* **TRY IT**
When a line in the records includes the string "notifications", it goes into the tally; report that tally alone.

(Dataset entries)
[Start of Attachment]

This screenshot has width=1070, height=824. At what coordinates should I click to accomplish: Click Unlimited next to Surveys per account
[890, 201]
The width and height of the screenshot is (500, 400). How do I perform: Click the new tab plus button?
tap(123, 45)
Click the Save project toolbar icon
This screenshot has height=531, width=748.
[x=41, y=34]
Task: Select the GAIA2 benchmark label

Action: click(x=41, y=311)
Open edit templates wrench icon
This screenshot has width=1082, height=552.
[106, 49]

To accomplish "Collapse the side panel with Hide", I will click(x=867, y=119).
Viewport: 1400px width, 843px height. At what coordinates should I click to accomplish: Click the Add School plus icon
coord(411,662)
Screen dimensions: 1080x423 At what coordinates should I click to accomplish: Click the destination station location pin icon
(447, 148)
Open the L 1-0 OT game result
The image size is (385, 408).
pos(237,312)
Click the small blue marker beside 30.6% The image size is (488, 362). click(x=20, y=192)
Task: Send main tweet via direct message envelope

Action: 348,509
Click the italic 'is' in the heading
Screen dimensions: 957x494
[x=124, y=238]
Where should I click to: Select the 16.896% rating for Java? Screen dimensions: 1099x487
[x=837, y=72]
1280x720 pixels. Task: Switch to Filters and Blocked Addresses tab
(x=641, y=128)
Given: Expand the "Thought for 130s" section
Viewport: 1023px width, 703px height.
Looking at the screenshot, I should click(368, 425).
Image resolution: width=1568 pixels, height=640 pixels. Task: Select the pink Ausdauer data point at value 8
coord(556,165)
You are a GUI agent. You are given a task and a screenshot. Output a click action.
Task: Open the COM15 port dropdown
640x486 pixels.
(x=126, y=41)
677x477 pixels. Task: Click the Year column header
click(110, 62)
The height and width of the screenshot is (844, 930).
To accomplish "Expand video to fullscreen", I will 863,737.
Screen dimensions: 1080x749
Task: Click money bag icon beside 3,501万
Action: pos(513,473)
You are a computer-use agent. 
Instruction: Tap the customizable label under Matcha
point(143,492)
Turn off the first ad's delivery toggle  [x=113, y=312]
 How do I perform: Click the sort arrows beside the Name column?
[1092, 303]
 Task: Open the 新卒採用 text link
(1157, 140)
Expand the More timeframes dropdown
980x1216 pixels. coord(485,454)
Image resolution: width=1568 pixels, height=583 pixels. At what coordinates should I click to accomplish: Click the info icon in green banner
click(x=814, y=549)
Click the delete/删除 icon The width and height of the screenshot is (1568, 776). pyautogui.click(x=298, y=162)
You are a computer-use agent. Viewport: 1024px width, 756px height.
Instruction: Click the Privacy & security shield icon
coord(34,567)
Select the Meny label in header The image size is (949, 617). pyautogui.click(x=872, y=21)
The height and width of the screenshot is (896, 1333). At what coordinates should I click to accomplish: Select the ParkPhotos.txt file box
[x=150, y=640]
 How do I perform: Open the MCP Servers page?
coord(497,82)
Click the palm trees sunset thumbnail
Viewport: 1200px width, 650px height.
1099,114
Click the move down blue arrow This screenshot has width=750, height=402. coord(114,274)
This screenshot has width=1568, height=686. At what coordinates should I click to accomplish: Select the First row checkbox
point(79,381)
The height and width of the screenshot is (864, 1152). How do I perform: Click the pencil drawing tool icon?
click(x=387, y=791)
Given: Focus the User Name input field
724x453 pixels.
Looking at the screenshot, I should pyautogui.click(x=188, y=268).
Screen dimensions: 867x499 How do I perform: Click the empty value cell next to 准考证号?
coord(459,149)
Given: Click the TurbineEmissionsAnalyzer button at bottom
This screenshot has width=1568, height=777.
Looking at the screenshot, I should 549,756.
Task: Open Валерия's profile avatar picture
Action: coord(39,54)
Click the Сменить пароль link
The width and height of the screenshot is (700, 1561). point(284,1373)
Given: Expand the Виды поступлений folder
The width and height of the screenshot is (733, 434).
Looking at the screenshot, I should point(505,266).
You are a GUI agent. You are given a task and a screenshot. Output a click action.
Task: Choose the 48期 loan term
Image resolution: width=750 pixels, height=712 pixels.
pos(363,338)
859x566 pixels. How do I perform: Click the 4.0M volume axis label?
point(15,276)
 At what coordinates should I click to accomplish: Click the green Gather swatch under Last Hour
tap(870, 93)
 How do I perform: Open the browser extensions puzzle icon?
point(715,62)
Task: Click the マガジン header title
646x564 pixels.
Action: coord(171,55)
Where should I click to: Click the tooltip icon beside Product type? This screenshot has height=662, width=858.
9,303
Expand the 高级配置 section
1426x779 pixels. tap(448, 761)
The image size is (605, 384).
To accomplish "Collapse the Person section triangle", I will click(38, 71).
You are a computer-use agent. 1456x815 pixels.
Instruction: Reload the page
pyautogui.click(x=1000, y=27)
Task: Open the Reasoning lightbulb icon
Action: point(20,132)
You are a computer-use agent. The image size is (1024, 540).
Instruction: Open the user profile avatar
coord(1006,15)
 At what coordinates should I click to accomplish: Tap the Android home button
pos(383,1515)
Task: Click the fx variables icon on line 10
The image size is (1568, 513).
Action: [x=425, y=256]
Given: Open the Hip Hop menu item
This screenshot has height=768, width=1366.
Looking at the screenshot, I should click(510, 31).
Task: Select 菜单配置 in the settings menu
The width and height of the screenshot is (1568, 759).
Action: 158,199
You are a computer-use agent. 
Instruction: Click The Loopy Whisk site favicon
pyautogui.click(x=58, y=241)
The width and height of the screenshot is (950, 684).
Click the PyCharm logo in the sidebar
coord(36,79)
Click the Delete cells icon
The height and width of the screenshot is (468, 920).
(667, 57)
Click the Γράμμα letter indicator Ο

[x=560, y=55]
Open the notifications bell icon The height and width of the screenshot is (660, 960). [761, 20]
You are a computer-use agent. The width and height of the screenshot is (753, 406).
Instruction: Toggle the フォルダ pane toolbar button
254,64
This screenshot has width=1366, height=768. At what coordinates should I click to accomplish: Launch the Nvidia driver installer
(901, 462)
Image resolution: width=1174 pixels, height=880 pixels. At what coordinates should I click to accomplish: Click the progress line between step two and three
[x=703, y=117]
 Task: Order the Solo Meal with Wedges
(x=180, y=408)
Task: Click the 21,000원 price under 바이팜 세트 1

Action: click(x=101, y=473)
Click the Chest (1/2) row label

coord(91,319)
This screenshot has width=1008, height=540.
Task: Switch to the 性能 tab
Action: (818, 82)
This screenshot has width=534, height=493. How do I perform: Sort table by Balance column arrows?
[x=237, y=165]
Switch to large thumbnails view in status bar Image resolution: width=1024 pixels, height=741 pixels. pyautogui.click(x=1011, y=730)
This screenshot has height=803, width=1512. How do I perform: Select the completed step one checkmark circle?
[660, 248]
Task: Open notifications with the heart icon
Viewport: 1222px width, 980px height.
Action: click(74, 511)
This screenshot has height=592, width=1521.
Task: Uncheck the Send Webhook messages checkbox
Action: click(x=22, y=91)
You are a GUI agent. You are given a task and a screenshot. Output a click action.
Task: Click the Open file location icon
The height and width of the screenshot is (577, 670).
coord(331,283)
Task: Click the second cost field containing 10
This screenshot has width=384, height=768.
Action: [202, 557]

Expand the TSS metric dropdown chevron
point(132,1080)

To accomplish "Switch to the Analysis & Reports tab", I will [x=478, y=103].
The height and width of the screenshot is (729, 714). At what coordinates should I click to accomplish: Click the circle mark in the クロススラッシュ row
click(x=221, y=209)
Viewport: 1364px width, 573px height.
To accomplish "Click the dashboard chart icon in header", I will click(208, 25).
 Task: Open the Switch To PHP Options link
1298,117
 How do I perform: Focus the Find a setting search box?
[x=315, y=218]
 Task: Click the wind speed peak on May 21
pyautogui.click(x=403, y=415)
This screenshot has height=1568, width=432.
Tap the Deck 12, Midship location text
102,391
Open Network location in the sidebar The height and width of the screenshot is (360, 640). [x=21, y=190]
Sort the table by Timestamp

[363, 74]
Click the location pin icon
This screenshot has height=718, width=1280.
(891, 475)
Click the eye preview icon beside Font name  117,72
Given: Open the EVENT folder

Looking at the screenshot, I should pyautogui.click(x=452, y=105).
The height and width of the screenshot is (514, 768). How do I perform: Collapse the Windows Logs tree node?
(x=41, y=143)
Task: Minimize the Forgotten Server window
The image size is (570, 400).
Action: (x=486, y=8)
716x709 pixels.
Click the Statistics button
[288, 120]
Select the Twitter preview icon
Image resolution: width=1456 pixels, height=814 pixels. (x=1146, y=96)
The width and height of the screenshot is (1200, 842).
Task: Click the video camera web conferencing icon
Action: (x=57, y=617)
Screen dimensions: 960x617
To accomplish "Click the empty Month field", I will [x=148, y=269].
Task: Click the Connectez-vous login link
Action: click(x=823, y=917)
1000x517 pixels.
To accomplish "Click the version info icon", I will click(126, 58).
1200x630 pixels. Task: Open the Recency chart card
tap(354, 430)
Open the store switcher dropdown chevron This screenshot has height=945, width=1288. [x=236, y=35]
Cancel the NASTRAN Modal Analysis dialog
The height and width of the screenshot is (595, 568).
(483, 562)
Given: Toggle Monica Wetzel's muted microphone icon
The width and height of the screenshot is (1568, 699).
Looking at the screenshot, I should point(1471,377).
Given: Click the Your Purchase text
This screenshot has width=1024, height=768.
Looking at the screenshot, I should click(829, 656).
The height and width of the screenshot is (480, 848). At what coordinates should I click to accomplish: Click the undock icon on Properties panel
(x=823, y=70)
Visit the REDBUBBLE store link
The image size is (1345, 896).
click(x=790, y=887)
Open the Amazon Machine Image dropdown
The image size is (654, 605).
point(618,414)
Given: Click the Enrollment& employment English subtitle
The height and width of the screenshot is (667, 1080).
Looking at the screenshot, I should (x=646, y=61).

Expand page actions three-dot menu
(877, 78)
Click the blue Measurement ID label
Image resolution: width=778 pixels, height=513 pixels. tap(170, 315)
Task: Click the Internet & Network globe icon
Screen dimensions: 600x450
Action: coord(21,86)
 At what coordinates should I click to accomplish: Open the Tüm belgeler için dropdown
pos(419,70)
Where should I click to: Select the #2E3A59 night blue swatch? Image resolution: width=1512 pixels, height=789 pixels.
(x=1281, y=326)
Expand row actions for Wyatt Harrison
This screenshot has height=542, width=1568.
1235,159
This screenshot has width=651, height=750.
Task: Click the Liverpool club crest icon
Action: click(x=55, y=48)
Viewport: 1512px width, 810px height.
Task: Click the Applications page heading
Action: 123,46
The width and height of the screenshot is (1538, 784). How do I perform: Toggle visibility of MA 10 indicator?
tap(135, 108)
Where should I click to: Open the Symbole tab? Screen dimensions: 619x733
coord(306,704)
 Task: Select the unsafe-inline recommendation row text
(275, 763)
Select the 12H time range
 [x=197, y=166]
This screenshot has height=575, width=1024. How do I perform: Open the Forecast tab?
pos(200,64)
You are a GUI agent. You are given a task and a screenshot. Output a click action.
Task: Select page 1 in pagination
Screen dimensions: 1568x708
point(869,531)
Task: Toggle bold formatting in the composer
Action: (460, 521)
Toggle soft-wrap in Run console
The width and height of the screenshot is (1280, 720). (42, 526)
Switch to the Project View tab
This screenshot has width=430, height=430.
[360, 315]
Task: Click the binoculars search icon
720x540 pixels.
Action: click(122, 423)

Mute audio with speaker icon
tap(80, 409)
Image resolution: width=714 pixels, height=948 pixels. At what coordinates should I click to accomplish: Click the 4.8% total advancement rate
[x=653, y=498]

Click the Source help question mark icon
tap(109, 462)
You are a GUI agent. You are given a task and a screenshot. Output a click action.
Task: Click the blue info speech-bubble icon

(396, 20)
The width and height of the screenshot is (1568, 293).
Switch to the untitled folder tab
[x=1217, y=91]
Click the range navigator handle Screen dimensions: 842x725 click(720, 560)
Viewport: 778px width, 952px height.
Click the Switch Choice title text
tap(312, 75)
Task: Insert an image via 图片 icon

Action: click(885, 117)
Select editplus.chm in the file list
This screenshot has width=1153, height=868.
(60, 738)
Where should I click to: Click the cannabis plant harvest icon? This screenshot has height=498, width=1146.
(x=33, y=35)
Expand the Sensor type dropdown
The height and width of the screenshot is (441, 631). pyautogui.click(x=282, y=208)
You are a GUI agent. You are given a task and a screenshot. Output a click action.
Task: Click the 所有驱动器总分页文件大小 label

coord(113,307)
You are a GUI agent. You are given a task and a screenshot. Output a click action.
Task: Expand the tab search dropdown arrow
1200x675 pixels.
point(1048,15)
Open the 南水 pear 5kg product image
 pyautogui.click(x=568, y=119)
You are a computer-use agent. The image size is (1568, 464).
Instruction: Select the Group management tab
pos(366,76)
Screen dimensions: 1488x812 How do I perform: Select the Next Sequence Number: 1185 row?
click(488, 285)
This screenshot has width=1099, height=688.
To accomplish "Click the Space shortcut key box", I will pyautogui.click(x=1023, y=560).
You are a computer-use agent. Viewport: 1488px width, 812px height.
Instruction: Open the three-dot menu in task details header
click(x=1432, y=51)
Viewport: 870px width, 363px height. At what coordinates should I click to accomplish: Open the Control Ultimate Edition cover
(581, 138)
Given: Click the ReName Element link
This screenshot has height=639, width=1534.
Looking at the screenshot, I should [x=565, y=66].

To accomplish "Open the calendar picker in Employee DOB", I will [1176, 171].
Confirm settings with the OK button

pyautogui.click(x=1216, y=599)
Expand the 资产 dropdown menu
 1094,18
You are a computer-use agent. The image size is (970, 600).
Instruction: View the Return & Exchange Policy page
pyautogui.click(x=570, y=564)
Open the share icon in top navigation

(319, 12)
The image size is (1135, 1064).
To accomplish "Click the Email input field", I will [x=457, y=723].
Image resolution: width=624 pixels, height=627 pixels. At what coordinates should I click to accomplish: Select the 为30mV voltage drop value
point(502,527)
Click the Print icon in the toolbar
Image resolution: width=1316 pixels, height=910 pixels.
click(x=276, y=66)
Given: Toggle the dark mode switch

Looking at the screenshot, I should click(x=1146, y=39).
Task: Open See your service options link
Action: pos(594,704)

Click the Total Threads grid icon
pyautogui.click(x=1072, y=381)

[End of Attachment]

* **PROBLEM SOLUTION**
2